# How do you use the chain rule to differentiate y=cos^3(4x)?

Oct 28, 2017

$\frac{\mathrm{dy}}{\mathrm{dx}} = - 12 {\left[\cos \left(4 x\right)\right]}^{2} \sin \left(4 x\right)$

#### Explanation:

What the chain rule is that it takes a composition of functions, and "peels" it back layer by layer. In the context of a calculation, you'd take the derivative of your outermost function leaving the inside as is, and then multiply by the derivative of the next outermost function, till you reach the end.

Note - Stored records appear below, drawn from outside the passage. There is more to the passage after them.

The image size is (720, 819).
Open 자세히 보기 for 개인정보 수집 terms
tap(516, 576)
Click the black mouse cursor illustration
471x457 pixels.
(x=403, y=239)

It's hard to describe properly in words, so let me show you with your example.

So, you have 3 different functions built into each other here. You have $f \left(x\right) = {x}^{3}$, $g \left(x\right) = \cos \left(x\right)$, and $h \left(x\right) = 4 x$.

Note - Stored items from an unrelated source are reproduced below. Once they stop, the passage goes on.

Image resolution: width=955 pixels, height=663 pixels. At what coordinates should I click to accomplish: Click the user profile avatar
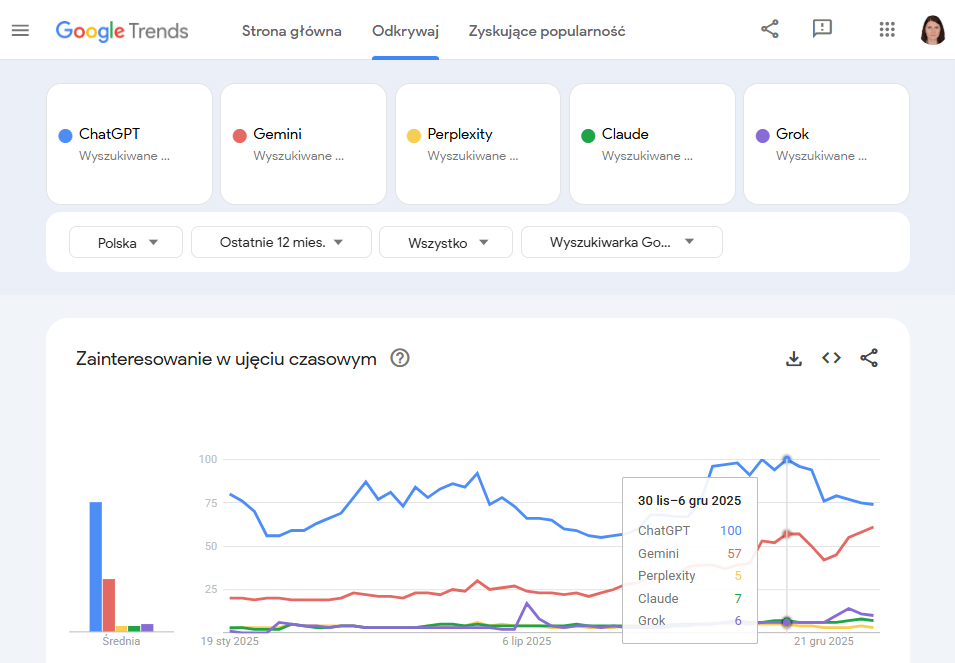[932, 30]
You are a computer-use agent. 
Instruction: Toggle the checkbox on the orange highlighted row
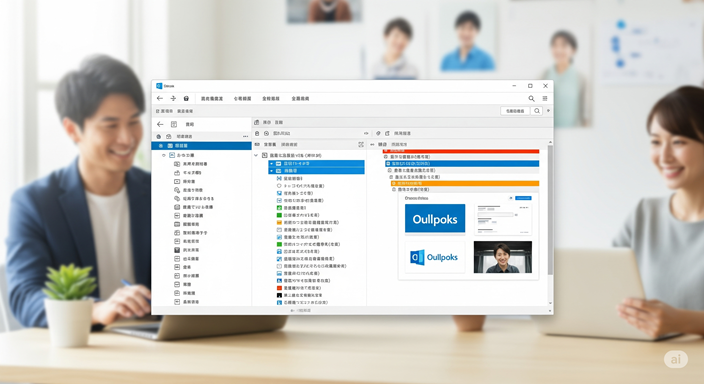point(393,183)
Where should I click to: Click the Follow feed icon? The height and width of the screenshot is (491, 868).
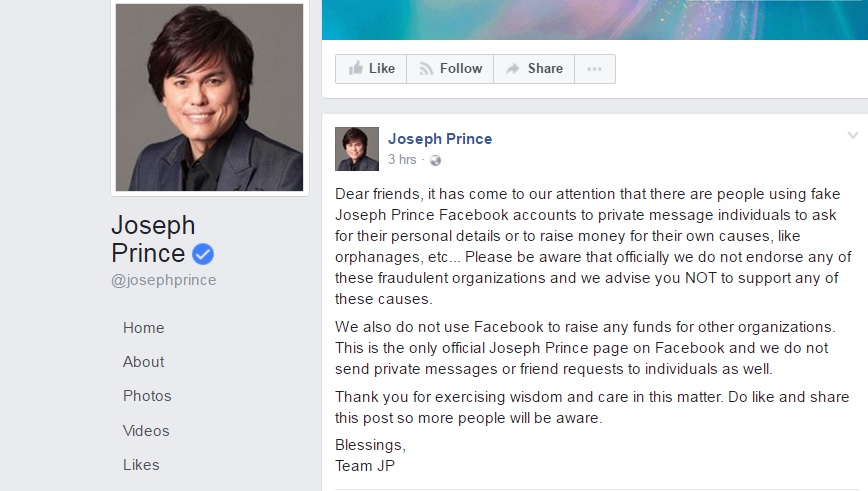(x=426, y=69)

Our outermost function is ${x}^{3}$. So we'd take the derivative of that while preserving the contents inside . This leaves:

$\implies 3 {\left[\cos \left(4 x\right)\right]}^{2}$

as our first term. Now for the next function, $\cos \left(x\right)$. Following the same principle:

$\implies 3 {\left[\cos \left(4 x\right)\right]}^{2} \cdot - \sin \left(4 x\right)$

Lastly, $4 x$:

$\implies 3 {\left[\cos \left(4 x\right)\right]}^{2} \cdot - \sin \left(4 x\right) \cdot 4$

Cleaning this up gives:

$\frac{\mathrm{dy}}{\mathrm{dx}} = - 12 {\left[\cos \left(4 x\right)\right]}^{2} \sin \left(4 x\right)$